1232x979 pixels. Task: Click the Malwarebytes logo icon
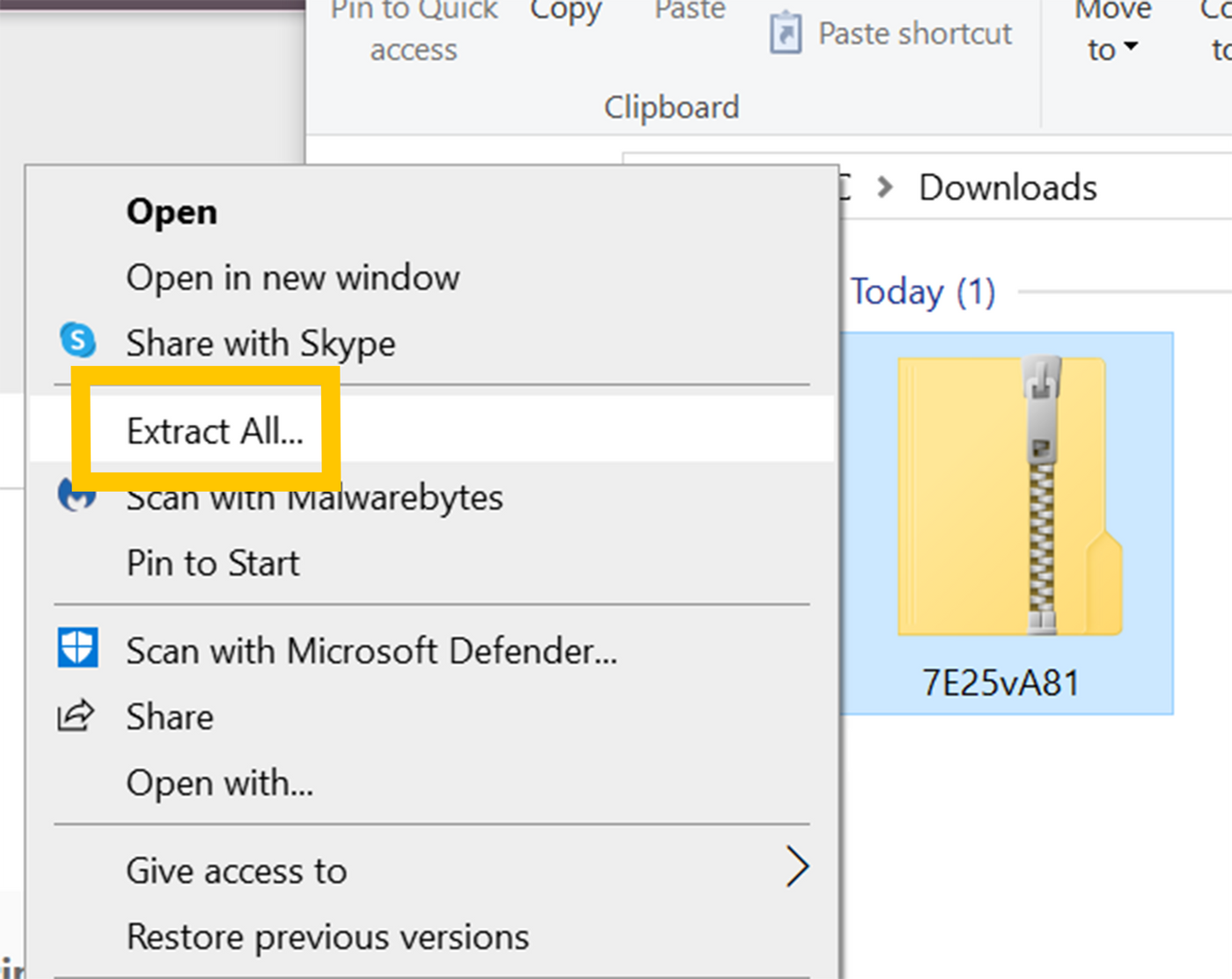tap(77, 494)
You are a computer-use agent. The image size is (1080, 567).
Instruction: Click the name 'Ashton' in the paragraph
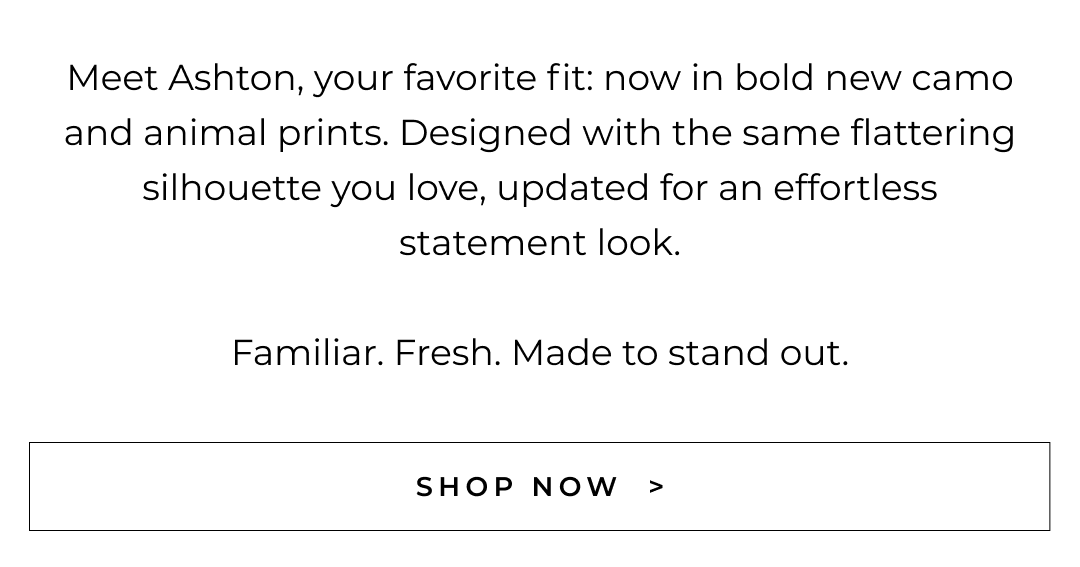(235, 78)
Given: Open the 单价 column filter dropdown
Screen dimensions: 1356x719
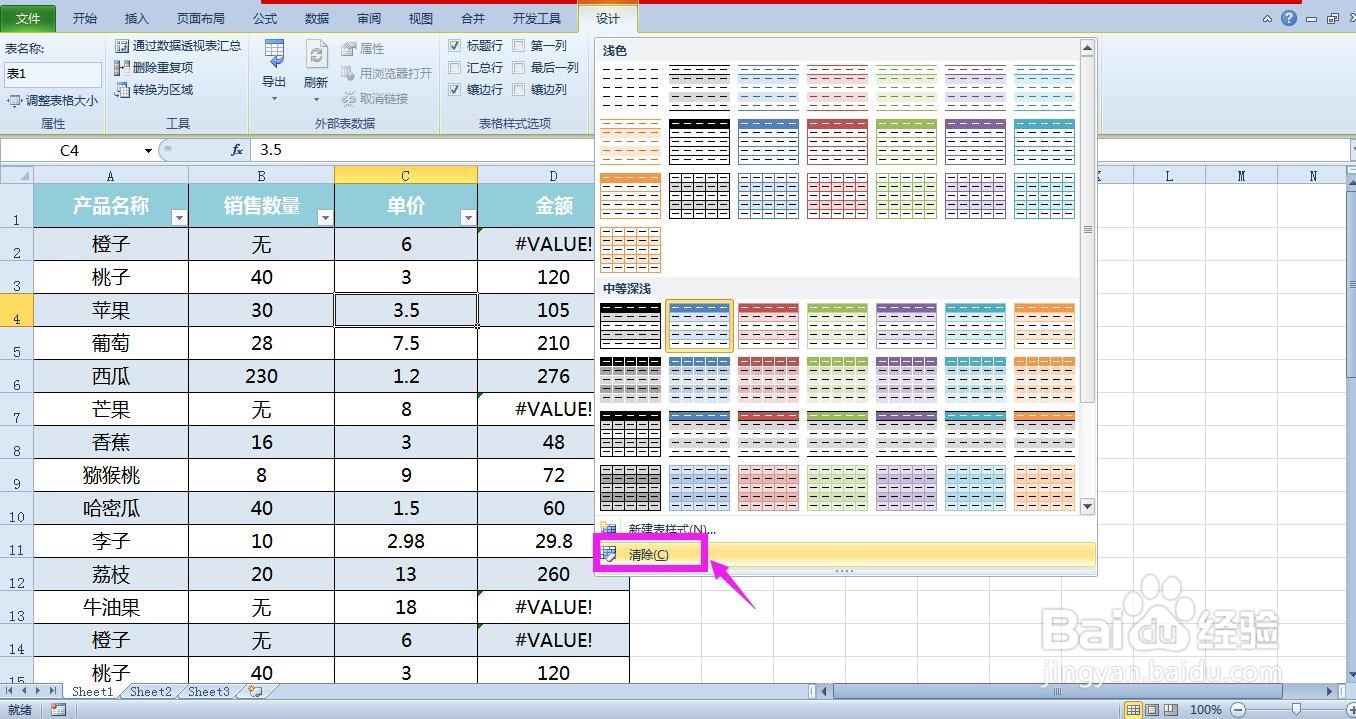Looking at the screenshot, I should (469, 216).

...

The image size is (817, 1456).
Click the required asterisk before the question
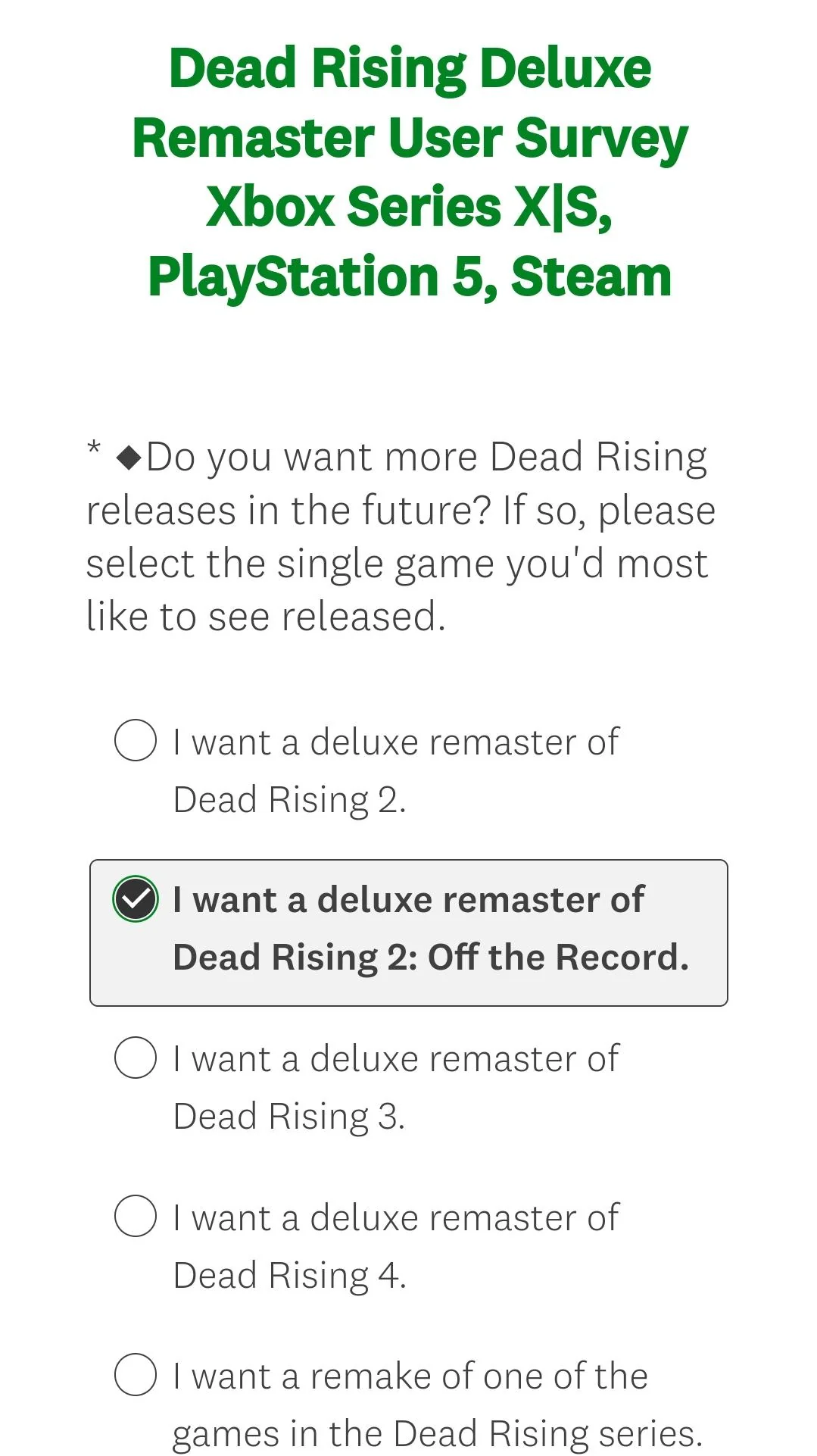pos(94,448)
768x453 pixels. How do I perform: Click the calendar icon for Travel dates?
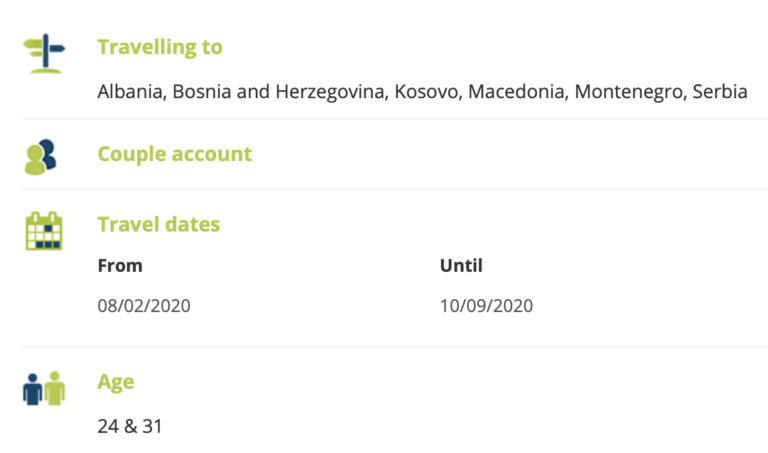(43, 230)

_Problem requirements_.
Copy out the listing word for word, starting with the line with "Given: Open the 单价 column filter dropdown" and going on through the line with "Looking at the", both lines included. Omit the pictures.

_Worked answer_.
Given: Open the 单价 column filter dropdown
Screen dimensions: 1356x719
Looking at the screenshot, I should (469, 216).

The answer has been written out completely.